But primary pupils from Portsmouth High and Bosmere School are ready for the dangers that may lie ahead of them online.

The pupils have completed their GoFISH training, which means they are fully equiped to take on the cyber sea monsters in the world – and help other students stay safe as well.

The eight year five and six pupils have become the first cyber ambassadors, and will be helping the Police and Crime Commisioner’s Youth Commision to pilot the new scheme.

The aim of this new scheme is to enable skilled-up, informed pupils to educate and offer advice and support to their peers so they can make the most of the internet and stay safe.

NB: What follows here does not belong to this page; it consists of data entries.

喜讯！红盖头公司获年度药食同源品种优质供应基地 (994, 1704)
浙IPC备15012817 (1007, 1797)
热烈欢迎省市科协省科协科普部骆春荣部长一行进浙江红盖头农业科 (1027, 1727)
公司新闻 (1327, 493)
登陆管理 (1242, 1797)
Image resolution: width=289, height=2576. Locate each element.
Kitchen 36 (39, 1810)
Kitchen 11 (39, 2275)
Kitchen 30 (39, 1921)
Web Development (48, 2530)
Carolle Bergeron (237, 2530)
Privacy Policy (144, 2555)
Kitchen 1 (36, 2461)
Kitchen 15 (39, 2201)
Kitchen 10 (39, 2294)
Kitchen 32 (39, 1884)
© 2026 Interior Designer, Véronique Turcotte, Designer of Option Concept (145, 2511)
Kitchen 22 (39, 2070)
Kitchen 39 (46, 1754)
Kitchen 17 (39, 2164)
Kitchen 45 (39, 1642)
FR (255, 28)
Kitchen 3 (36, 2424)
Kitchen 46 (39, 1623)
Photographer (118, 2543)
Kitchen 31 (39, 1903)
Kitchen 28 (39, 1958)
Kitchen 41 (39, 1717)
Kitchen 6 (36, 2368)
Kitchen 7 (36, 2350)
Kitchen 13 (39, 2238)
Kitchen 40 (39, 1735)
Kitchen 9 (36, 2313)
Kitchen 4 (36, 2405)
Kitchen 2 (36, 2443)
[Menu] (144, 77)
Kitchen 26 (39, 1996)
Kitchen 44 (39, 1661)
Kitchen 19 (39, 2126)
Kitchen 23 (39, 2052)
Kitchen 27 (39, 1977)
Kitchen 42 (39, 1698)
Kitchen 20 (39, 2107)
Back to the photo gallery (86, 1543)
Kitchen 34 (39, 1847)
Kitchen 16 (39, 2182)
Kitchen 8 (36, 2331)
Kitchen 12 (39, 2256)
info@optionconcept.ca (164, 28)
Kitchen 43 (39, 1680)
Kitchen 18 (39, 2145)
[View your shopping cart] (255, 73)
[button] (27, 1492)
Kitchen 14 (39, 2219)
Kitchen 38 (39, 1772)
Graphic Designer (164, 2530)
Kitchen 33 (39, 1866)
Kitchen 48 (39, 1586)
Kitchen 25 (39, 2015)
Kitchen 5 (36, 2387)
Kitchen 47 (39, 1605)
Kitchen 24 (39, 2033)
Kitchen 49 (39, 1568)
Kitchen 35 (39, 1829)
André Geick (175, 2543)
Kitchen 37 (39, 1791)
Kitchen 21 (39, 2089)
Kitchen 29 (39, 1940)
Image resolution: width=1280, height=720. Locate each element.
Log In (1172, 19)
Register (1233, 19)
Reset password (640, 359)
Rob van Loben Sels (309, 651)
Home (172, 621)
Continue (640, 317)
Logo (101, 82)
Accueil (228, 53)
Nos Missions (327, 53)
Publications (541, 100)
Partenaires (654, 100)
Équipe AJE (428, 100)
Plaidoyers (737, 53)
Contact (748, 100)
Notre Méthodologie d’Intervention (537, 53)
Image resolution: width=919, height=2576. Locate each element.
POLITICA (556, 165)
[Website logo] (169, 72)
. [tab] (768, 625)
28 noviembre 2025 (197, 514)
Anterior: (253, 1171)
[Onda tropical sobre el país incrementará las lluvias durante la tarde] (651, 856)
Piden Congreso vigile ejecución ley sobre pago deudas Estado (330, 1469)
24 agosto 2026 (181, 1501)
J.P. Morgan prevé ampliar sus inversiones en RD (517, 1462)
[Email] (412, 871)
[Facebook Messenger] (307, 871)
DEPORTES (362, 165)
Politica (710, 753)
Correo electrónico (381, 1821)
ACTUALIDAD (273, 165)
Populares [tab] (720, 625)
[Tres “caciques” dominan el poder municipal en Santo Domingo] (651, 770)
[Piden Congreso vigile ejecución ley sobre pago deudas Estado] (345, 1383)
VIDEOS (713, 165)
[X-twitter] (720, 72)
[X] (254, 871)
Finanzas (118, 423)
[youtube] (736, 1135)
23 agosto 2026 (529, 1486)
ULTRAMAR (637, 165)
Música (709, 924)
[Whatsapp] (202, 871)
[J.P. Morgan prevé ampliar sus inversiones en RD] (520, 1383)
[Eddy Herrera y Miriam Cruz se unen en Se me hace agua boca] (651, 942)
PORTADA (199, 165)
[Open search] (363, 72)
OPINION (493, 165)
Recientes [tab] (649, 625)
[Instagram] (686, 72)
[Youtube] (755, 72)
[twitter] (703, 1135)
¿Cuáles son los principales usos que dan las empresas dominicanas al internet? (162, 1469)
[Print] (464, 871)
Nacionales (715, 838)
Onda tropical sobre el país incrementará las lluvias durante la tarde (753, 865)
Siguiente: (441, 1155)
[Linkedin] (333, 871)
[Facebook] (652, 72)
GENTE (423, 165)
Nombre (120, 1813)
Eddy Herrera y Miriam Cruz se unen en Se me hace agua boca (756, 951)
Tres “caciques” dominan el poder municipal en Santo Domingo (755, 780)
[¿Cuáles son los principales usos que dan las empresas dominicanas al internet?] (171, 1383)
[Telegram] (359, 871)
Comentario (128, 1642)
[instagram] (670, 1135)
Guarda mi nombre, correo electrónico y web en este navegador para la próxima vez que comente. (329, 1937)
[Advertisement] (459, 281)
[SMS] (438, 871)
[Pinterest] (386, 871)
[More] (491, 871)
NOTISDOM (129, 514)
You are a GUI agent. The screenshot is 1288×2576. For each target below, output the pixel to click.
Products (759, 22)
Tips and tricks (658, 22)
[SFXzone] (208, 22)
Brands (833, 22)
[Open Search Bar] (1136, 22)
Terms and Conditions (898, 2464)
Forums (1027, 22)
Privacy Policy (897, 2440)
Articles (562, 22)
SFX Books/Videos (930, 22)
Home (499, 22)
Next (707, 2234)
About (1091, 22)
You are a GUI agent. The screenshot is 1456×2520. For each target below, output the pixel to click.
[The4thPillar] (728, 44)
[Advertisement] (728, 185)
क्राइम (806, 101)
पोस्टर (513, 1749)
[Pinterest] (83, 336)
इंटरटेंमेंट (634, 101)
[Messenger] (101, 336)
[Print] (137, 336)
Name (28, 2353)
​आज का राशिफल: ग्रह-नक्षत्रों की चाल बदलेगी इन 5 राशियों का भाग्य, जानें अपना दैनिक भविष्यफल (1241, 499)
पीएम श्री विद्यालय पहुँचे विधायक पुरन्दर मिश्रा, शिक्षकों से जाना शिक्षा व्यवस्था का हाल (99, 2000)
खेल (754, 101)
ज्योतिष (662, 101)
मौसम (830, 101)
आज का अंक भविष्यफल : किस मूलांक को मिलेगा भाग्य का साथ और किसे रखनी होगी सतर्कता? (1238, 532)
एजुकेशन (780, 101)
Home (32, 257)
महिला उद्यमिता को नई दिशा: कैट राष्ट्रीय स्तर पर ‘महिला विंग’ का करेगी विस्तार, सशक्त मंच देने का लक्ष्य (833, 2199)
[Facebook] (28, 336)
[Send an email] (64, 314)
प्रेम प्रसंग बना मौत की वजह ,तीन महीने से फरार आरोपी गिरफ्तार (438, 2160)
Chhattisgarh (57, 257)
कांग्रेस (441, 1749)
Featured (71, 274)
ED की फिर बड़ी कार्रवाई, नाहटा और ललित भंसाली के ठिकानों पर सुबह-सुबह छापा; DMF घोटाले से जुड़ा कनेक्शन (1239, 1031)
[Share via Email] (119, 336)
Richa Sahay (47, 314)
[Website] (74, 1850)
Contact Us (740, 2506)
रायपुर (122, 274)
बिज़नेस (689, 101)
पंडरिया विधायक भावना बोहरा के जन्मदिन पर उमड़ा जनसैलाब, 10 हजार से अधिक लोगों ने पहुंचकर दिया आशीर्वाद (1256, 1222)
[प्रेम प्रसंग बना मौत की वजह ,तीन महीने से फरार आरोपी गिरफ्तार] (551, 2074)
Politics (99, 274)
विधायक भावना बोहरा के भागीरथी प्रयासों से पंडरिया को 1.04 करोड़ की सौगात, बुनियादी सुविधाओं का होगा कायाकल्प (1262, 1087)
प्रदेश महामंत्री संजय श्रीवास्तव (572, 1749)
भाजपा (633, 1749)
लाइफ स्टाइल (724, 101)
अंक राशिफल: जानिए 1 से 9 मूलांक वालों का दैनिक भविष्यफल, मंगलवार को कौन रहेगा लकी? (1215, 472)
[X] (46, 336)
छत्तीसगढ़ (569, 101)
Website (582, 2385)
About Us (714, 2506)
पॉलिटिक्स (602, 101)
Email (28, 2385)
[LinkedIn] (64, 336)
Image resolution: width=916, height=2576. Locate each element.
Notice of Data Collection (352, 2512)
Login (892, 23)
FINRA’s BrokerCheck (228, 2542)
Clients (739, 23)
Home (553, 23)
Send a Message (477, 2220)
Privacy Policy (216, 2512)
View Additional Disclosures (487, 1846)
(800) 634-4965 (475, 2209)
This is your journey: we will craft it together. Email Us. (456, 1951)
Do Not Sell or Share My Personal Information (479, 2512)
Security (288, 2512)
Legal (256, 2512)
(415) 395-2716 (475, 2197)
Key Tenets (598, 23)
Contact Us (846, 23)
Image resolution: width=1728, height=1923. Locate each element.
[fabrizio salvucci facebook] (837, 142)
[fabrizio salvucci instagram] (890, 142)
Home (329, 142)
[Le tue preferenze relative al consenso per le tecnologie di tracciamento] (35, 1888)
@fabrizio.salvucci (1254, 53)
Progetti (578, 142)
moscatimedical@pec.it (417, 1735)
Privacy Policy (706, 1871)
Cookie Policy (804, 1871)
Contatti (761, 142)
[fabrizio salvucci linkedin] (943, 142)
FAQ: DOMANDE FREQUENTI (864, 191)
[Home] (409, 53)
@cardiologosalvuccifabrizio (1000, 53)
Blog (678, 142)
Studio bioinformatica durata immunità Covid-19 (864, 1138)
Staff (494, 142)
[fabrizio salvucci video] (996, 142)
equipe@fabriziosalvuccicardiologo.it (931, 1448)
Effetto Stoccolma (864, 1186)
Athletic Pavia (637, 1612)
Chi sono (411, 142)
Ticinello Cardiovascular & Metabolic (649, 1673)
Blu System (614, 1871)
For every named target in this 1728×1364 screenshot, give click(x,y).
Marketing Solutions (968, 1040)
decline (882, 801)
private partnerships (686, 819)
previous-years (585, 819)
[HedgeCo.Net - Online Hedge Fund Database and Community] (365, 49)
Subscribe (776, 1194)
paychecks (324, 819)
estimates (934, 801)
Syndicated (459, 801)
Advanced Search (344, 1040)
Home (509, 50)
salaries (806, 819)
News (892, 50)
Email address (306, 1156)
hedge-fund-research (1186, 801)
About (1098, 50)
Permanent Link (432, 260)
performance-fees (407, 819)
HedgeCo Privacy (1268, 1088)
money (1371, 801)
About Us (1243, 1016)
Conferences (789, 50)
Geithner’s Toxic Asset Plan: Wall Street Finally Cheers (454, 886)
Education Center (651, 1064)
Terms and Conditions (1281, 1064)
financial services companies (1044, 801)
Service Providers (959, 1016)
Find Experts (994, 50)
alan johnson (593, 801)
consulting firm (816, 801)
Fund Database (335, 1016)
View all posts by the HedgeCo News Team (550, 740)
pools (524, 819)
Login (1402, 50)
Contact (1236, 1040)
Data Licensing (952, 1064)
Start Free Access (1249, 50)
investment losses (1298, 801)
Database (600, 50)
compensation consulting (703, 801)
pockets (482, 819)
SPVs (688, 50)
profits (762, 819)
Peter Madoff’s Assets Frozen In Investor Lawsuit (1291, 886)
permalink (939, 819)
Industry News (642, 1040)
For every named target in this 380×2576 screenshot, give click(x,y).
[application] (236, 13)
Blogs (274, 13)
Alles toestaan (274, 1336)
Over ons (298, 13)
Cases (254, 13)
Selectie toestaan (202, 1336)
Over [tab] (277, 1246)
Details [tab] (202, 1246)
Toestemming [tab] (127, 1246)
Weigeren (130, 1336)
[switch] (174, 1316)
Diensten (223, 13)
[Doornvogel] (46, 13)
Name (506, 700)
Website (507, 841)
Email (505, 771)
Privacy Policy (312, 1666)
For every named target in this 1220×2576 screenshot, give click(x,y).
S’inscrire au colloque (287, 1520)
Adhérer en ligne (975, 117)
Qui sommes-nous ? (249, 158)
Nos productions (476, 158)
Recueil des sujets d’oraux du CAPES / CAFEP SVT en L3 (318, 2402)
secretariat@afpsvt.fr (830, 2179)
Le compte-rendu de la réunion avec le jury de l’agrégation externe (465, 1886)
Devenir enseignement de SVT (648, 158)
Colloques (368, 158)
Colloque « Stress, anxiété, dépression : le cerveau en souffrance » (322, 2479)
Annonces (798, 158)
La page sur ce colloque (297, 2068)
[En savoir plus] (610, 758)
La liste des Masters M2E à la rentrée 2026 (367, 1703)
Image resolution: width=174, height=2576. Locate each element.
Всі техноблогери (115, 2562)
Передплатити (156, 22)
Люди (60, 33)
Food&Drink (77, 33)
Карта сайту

Portsmouth High and Bosmere School are two of 16 primary and seconday schools to volunteer for the scheme.

At the training session the children learned the sneaky tricks that cyberbullis can employ, using the guises of cyber sea monsters such as selphire (selfies); meanataur (cyberbullying); angler (searching); info-eator (privacy) and bi-diphorus (befriending).

They learned ways to combat them and the harm they cause.

Acting Deputy Police and Crime Commissioner, Flick Drummond, said: ‘Our children need more resilience than ever before to combat the ever increasing online threats.’

Portsmouth High Junior School headmaster Paul Marshallsay said: ‘To equip our young with tactics and strategies to stay safe online is extremely important

‘These young cyber ambassadors will be better equipped to help identify issues and help their friends and fellow pupils to stay safe when using the intenet and social media.’